GIVEN TEXT →
—————
Hit Parade 

An animal that looks like a hot dog with buck teeth and a tail. A rodent that acts like a termite. A queen that bears all the babies. These are just a few things that make naked mole rats among the most fascinating animals in the world.

-- St. Louis Zoo press release

RATED X: The members of the Brand X Comedy Troupe are channeling a bit of the spirit of the Little Rascals. They find a space, they throw a show.

Lately that's meant working the boards in a small, perhaps unlikely place: the "Little Theatre" of St. John's Episcopal Church, 3664 Arsenal, near Grand. The site offers them what they need -- namely, a stage, some tables and chairs and a regular venue to call home. Little else is offered. The utilitarian pink walls are simply those of a church annex, no adornment added. Same with the oversized kitchen, the bulletin boards, even the clock that's stopped for perpetuity at 12:47. Curtains? Who needs 'em? Swanky lobby? Save it for the burbs!

It's an unlikely venue in that the troupe's material is oftentimes quite blue. Randy. Ribald. Lusty. Hair-raisingly frank. Delightfully saucy. Filled with references to things profane, sensual and, sure enough, religious. ("Yes, we're called Brand X for a reason," says co-director Christopher Quain. "It gets kinda racy sometimes.")

It's a likely venue in that local resident Dale Cannon has promoted variety shows at the church, and playwright Jerrold Rabushka has hosted several independent plays there. Currently Brand X is alternating weekends with Team Improv; Cannon calls the setup the "16th City Comedy Club."

Over the years, more than two dozen folks have cycled through the group, some not even managing to stay around long enough to do a public show. Doug Golden, a co-director, now claims the longest continuing tenure of the six-person troupe. "There's the time commitment, or they just need to move on," he says. "Or, sometimes, we just give them the boot."
—————
RECORDED DATA →
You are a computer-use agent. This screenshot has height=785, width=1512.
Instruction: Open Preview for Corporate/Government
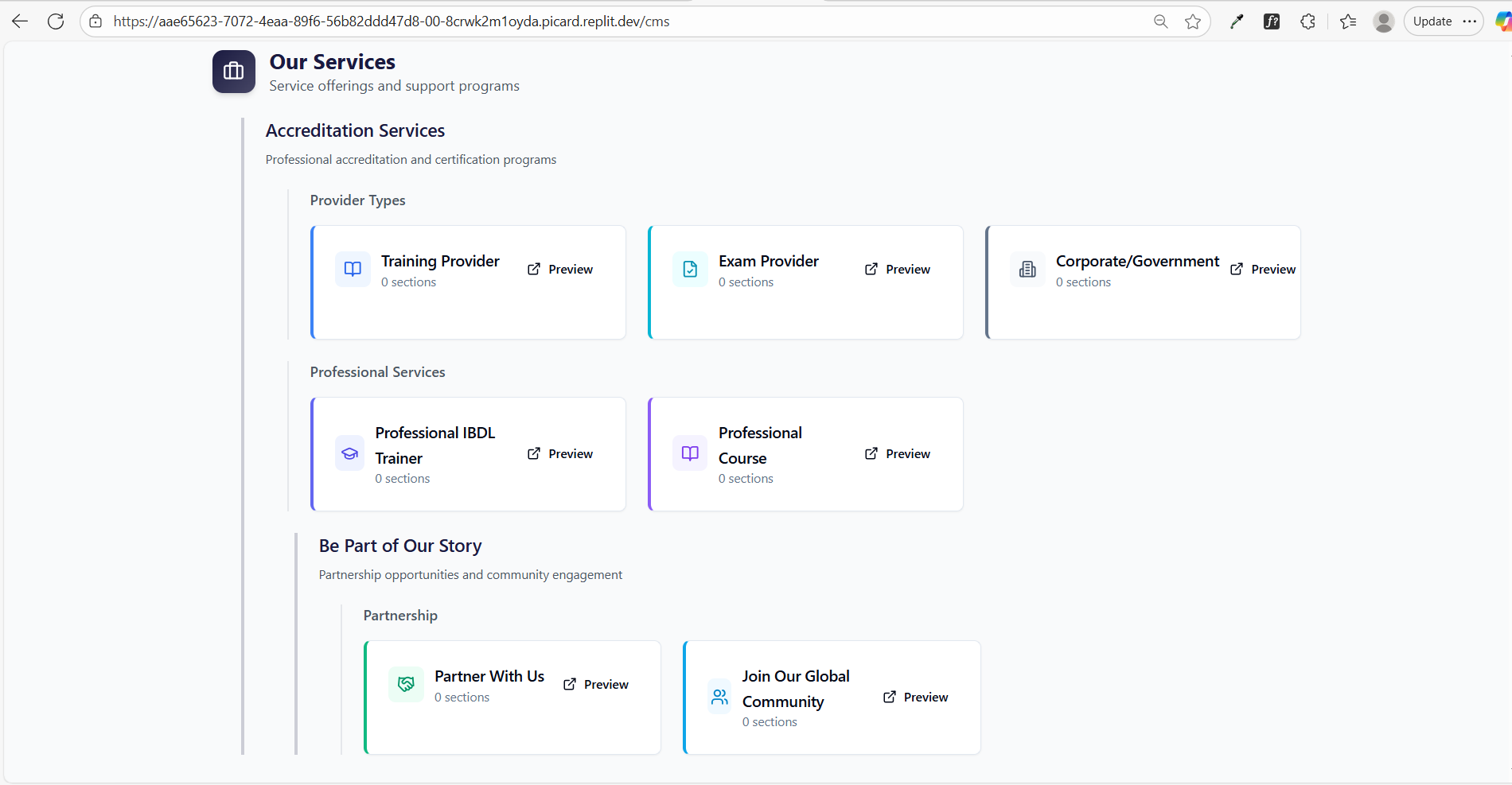tap(1263, 270)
—————
WHAT THIS EXERCISE ASKS →
1) Reproduce the passage of the comedy troupe article from "Lately that's meant" to "for the burbs!".
2) Summarize the comedy troupe article in two sentences.

RESULTS IN ORDER →
1)
Lately that's meant working the boards in a small, perhaps unlikely place: the "Little Theatre" of St. John's Episcopal Church, 3664 Arsenal, near Grand. The site offers them what they need -- namely, a stage, some tables and chairs and a regular venue to call home. Little else is offered. The utilitarian pink walls are simply those of a church annex, no adornment added. Same with the oversized kitchen, the bulletin boards, even the clock that's stopped for perpetuity at 12:47. Curtains? Who needs 'em? Swanky lobby? Save it for the burbs!

2) The Brand X Comedy Troupe performs in the plain "Little Theatre" of St. John's Episcopal Church on Arsenal near Grand, an unlikely venue given the troupe's often racy material. The church has also hosted variety shows and independent plays, Brand X alternates weekends there with Team Improv, and more than two dozen people have cycled through the six-person group over the years.